The son of a farmer, Cianetti was conscripted in 1917 and served as a lieutenant in the Italian Army until 1921. Returning to Assisi, he worked as a teacher, whilst also helping to found the fascio in the town, becoming secretary in 1922. He was moved to Terni to organise the syndicate before being promoted to captain and appointed regional secretary for syndicates in Umbria in 1924. The same year he stepped away from fascism for a time following the death of Giacomo Matteotti and suspicion began to arise that he was too left-wing. However, by 1925 he had returned as secretary of syndicates in Syracuse, before being promoted to major and going on to hold similar roles in Carrara, Messina, Matera, and Treviso.

In 1931 he was promoted to colonel and made secretary of the national federation of miners and quarrymen and in this role agitated for higher wages.
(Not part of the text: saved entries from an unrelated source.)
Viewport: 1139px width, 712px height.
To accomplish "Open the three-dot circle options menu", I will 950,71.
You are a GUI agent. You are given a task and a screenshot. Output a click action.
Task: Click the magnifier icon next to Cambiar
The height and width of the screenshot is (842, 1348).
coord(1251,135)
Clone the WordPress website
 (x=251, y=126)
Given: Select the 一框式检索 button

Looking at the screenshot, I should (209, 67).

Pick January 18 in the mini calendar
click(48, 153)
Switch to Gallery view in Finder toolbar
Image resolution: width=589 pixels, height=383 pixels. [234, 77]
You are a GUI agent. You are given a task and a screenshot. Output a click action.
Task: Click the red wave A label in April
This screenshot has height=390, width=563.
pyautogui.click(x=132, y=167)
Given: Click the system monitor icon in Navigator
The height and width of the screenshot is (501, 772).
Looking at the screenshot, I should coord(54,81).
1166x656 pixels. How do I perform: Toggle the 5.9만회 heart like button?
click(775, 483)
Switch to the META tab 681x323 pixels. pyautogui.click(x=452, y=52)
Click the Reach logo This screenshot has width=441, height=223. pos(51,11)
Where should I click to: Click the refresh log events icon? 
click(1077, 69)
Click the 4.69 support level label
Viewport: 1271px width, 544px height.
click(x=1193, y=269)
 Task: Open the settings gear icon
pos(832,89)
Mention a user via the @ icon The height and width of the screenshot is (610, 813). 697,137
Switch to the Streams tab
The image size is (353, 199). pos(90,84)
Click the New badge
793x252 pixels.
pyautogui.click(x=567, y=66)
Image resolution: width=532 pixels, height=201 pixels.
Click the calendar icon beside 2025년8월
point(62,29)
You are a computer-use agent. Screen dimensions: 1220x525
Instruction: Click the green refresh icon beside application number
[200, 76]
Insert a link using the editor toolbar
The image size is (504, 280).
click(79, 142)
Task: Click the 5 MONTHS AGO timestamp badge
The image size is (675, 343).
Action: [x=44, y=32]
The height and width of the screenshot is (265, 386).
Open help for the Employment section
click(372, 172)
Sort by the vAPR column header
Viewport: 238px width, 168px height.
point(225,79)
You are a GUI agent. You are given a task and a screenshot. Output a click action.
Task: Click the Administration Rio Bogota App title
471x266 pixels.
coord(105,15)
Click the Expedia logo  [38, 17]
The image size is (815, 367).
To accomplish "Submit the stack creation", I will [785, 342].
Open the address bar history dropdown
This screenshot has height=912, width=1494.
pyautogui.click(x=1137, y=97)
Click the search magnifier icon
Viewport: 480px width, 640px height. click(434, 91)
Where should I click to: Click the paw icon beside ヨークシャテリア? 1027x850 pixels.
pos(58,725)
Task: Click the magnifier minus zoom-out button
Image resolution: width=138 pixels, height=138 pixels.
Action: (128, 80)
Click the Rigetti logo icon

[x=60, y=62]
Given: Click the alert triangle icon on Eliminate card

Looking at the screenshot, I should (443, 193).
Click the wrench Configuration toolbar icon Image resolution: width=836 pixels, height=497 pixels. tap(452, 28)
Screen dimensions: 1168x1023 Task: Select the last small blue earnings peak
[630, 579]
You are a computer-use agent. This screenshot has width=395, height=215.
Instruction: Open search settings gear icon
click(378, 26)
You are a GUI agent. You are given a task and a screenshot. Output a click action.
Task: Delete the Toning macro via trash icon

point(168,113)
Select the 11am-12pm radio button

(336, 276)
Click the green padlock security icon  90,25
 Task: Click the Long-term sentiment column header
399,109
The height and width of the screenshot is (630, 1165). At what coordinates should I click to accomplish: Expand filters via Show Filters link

However, despite his tendency to sometimes clash with the government he continued to rise in influence, serving as secretary of the Fascist Confederation of Industrial Workers' syndicates and Vice-President of the Institute of Social Assurance. As head of the Confederation, Cianetti concluded a deal with Robert Ley in 1937 to allow Italian workers to go to Nazi Germany for employment. Such was the regard with which he was held by the leaders of the German Labour Front that the main Volkswagen factory even had a leisure complex called Cianetti Hall in his honour.

Cianetti's rise continued when he was promoted to general and appointed to the Fascist Grand Council in November 1934, and in 1939 was made undersecretary of corporations. He reached his zenith in April 1943 when he was promoted to marshal and became Minister of Corporations. However his dissident tendencies continued as Cianetti voted in favour of Dino Grandi's motion to remove Mussolini, after Grandi had told him that all he was doing was arranging for the king to share the burden of government with Mussolini. Cianetti wrote to Il Duce to apologise immediately afterwards.

Cianetti was one of the fascists tried along with Galeazzo Ciano in the Verona trial of 8–10 January 1944. However, of all the defendants, he was the only one granted general extenuating circumstances and was therefore to be spared execution, instead being sentenced to 30 years in prison. The letter of apology he had written to Mussolini saved him from execution. Following the liberation, he was released and went into exile in Portuguese Mozambique.